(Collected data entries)
------------

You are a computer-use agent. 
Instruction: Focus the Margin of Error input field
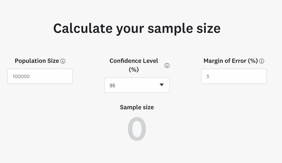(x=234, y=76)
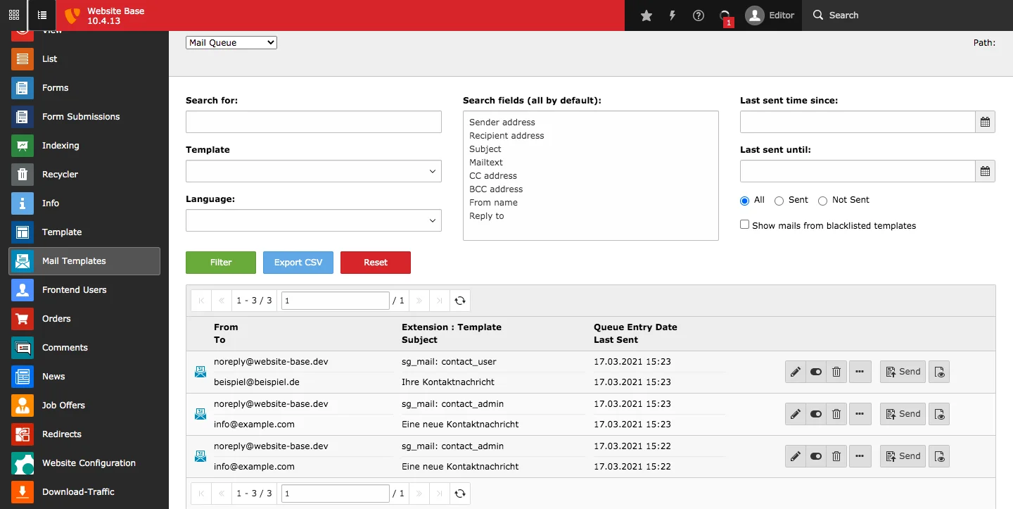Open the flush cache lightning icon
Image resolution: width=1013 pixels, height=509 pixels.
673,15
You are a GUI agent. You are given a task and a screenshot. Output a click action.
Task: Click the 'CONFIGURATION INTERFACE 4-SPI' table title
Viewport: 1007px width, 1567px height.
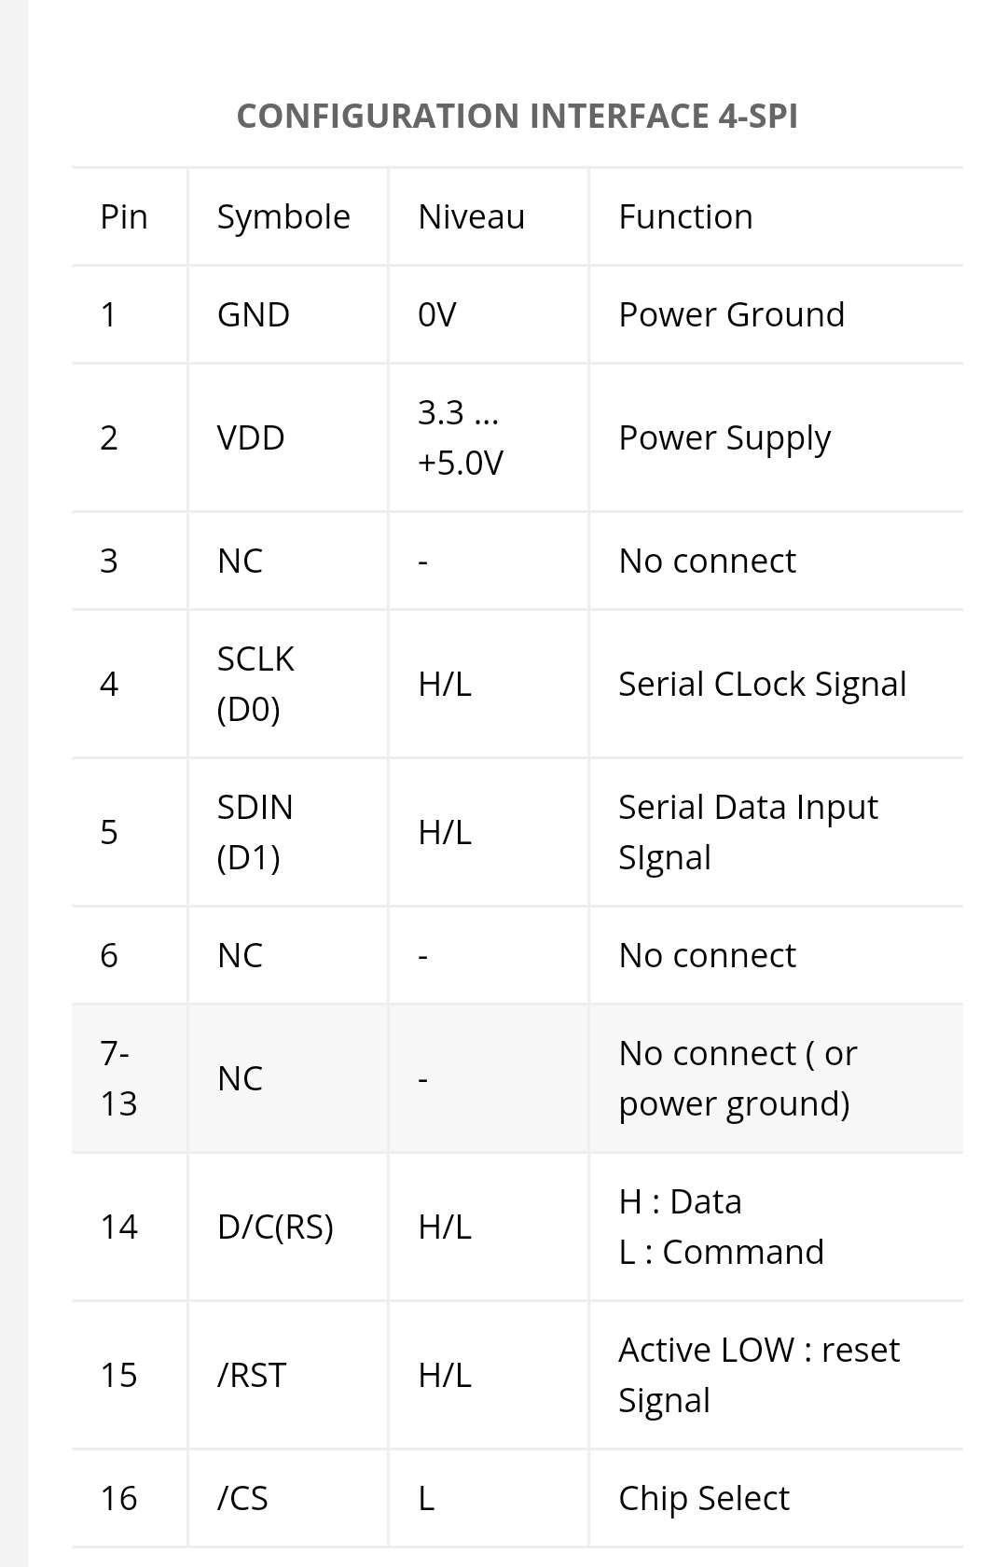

------------

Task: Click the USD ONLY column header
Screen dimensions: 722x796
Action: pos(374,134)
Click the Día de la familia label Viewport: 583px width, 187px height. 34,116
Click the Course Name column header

------------

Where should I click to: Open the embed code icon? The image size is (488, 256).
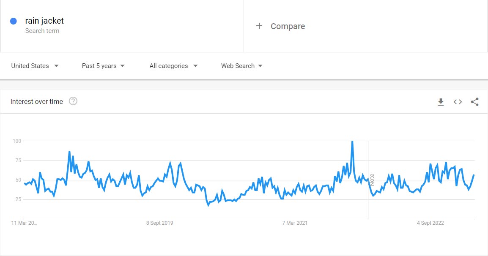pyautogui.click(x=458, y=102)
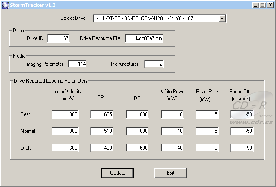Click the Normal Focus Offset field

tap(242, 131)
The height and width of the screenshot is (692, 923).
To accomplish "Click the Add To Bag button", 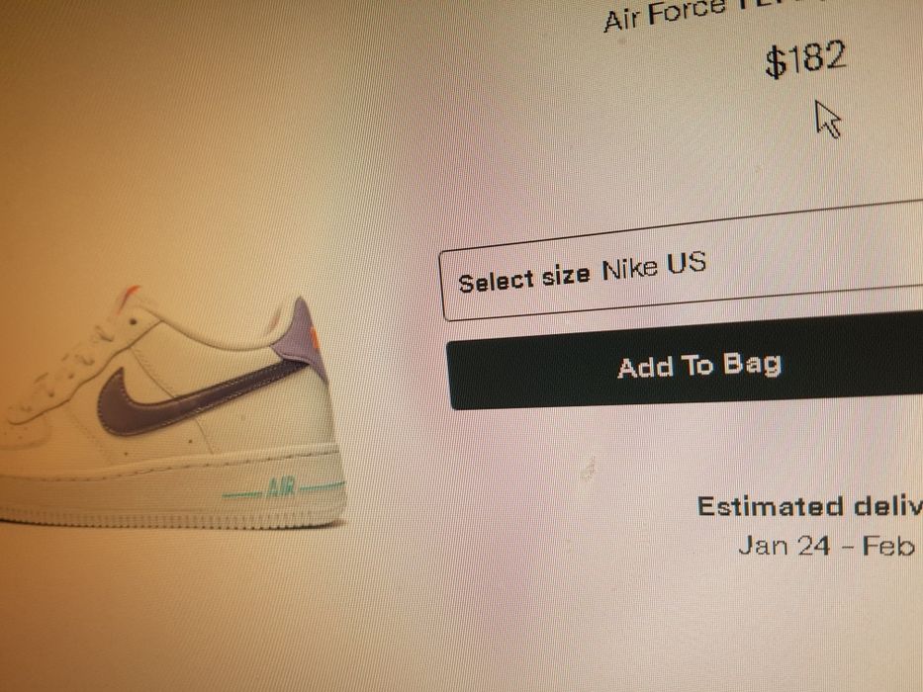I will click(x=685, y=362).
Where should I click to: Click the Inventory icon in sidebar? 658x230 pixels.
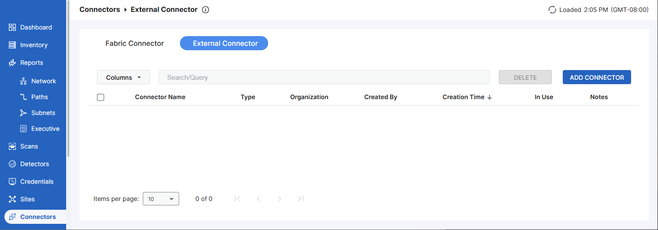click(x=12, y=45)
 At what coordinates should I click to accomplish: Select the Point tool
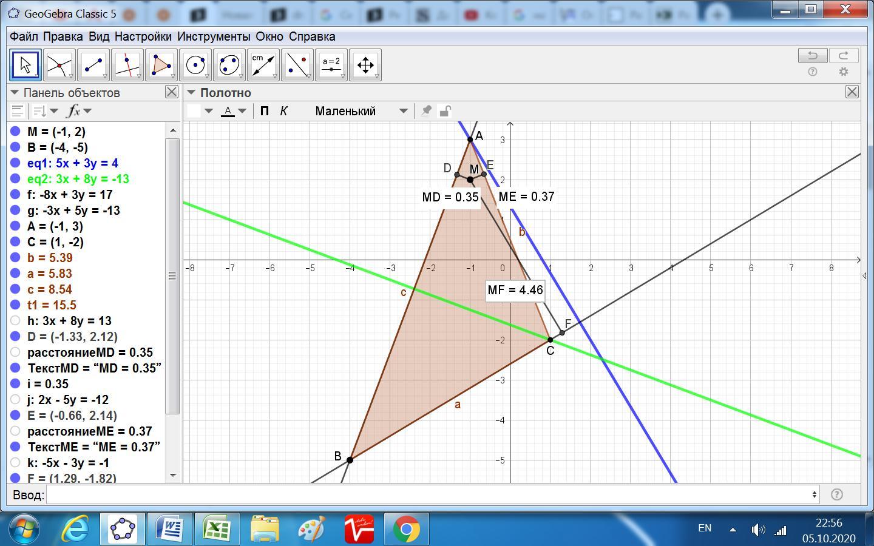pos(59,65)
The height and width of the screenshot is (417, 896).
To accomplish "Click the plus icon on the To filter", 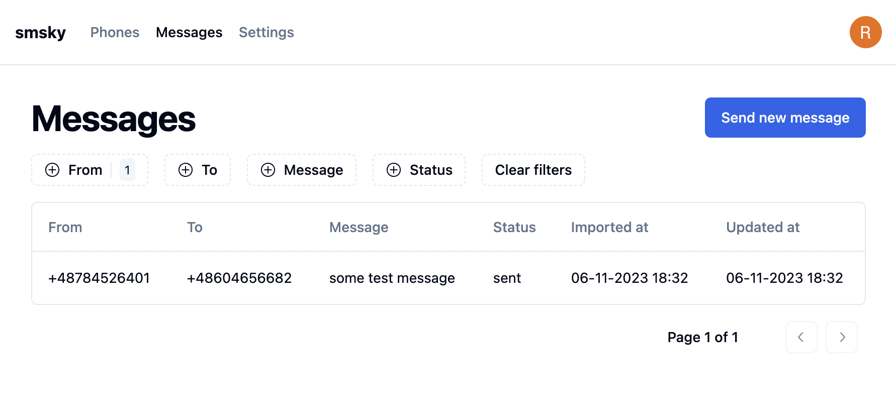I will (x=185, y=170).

------------

- WHAT NEEDS TO BE DONE
Lines with the word "screenshot": copy each one from the data above.

- WRITTEN REPLY
You are a GUI agent. You are given a task and a screenshot. Output a click action.
The height and width of the screenshot is (692, 923).
The height and width of the screenshot is (417, 896).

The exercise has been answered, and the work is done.